■ **Passage**
——————

Four North Korean suspects fled Kuala Lumpur immediately after the Feb 13 murder of Mr Kim Jong Nam, Malaysian police said yesterday at their first press conference on the alleged assassination of the estranged half-brother of North Korean leader Kim Jong Un.
Deputy Inspector-General of Police Noor Rashid Ibrahim said the four, aged between 33 and 57, left on the same day of the 9am attack, but declined to reveal where they had fled to. He named them as Ri Ji Hyon, Hong Song Hac, O Jong Gil and Ri Jae Nam.
He also would not comment on whether the attack was ordered by Pyongyang, despite widespread belief that Mr Kim's younger sibling ordered his assassination.
"The police force investigation, we are not interested in political and other elements. What we are interested in is why they committed such a crime in our country. Our job is to reveal the truth and bring the perpetrators to justice," the deputy police chief said.
But South Korea asserted yesterday that with five suspects being North Korean - including one already arrested - it was clear Pyongyang had ordered the assassination.
"We view that the North Korean government is behind the incident," Seoul's Unification Ministry spokesman Jeong Joon Hee was quoted as saying by Agence France-Presse. "As North Korea has been committing inhumane crimes and acts of terror, we are keeping a close eye on the latest incident with grave concern."
Police are also seeking three other men, one of them North Korean and two whose nationalities have yet to be identified, to assist in the investigations.
According to Tan Sri Noor Rashid, Mr Kim was using a passport under the name Kim Chol to fly back to Macau after arriving in Kuala Lumpur from there on Feb 6 on an AirAsia flight. He told a customer service officer at Kuala Lumpur International Airport 2 that two women had "swabbed or wiped" liquid on his face.
The 45-year-old eldest son of the late North Korean leader Kim Jong Il was taken to hospital but was pronounced dead on arrival, the deputy police chief said.
Mr Noor Rashid said the findings of toxicology and pathological tests from Wednesday's postmortem were still pending.
"This is a very, very important investigation, and the hospital is looking at every aspect of it. We have to send a sample to the chemistry department, we have to send samples for toxicology tests. And in a few days, we will have the results," he said.
Asked what kind of poison was used on Mr Kim, Mr Noor Rashid would say only that it was "still in the process" of being determined.
He repeated an appeal for Mr Kim's next-of-kin to step forward to help with the probe and claim the body, saying only that police would look at "the next option" if no one comes forward two weeks after his death.
North Korean diplomats in Malaysia tried but failed to stop the autopsy and claim Mr Kim's body, accusing Kuala Lumpur of working with the secretive country's enemies.
Four people have been arrested in the case so far, including North Korean information technology worker Ri Jong Chol, who is based in Kuala Lumpur.
Meanwhile, Reuters reported that a Vietnamese rice farmer believes that his sister is one of the four arrested. Mr Joseph Doan confirmed that his sister's name was Doan Thi Huong and that she was born in 1988 in Nam Dinh province, matching details released by Malaysian police.

——————

■ **Given data**
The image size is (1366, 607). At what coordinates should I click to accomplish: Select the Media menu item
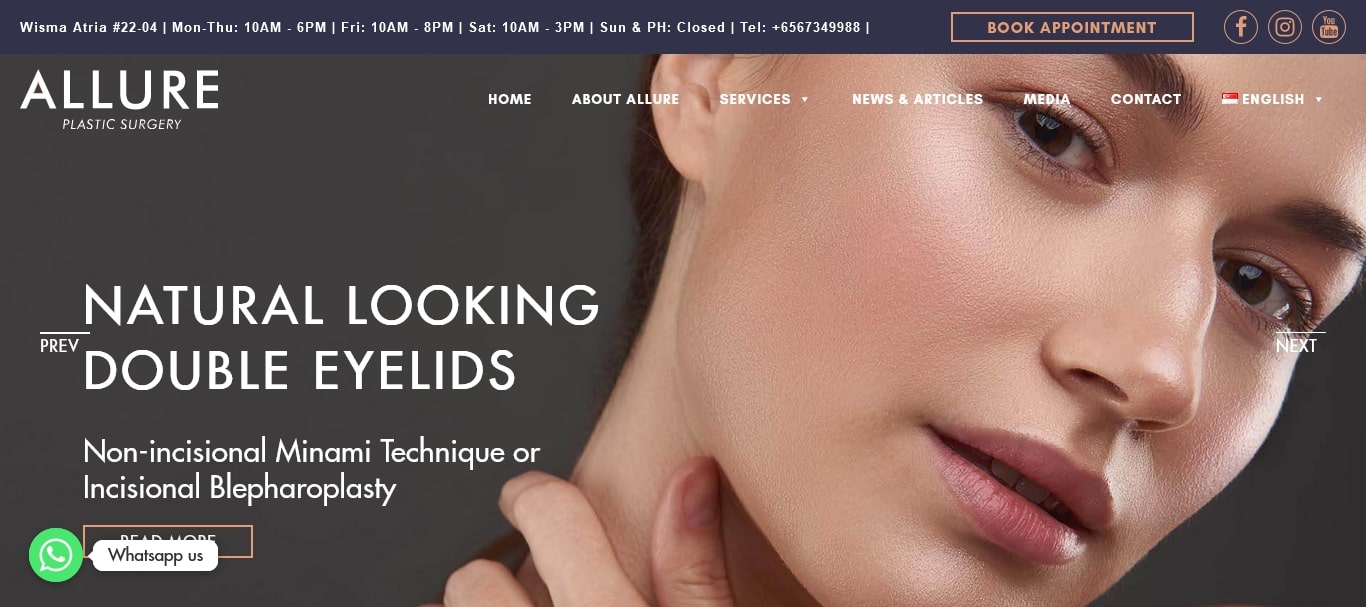tap(1047, 99)
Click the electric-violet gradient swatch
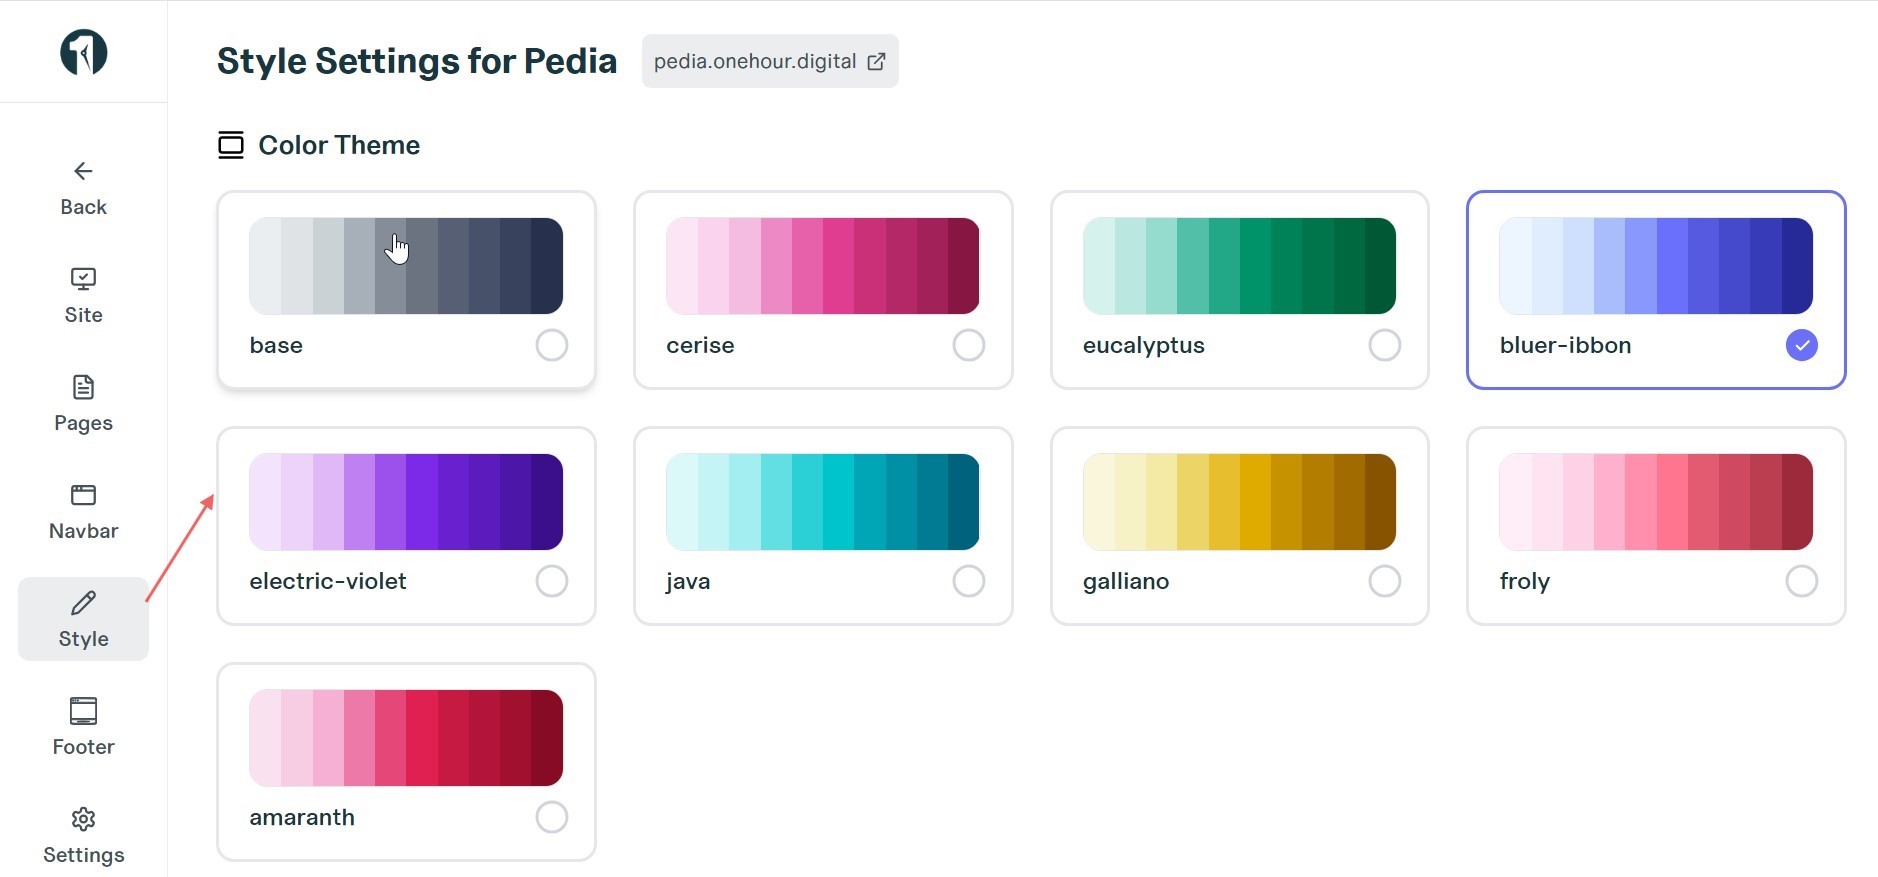The image size is (1878, 877). tap(405, 501)
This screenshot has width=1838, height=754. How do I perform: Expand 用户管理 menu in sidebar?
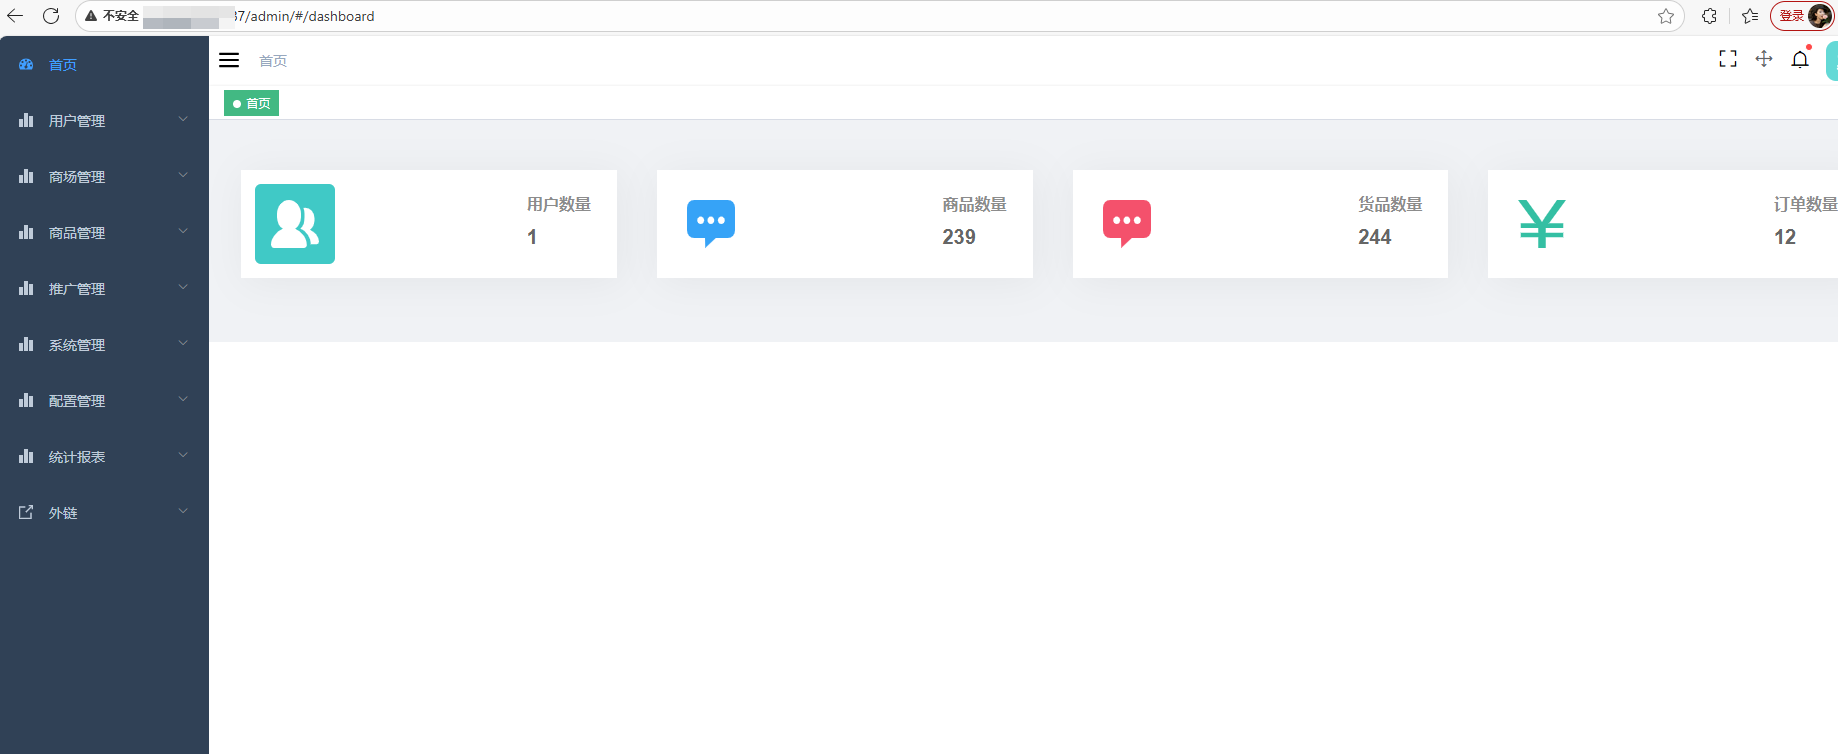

——————

■ **Task instructions**
**1)** From the news report on Kim Jong Nam's killing, list the names of the four North Korean suspects who police said fled on the day of the attack.
**2)** Quote everything in the news report on Kim Jong Nam's killing from "Deputy Inspector-General of" down to "ordered the assassination.".
**3)** Answer these questions using the news report on Kim Jong Nam's killing:
(a) On what date was Mr Kim murdered?
(b) Under what name was the passport he was using?
(c) In which province was Doan Thi Huong born?

■ **Outputs for the tasks**
**1)** Ri Ji Hyon, Hong Song Hac, O Jong Gil, Ri Jae Nam

**2)**
Deputy Inspector-General of Police Noor Rashid Ibrahim said the four, aged between 33 and 57, left on the same day of the 9am attack, but declined to reveal where they had fled to. He named them as Ri Ji Hyon, Hong Song Hac, O Jong Gil and Ri Jae Nam.
He also would not comment on whether the attack was ordered by Pyongyang, despite widespread belief that Mr Kim's younger sibling ordered his assassination.
"The police force investigation, we are not interested in political and other elements. What we are interested in is why they committed such a crime in our country. Our job is to reveal the truth and bring the perpetrators to justice," the deputy police chief said.
But South Korea asserted yesterday that with five suspects being North Korean - including one already arrested - it was clear Pyongyang had ordered the assassination.

**3)**
(a) Feb 13
(b) Kim Chol
(c) Nam Dinh province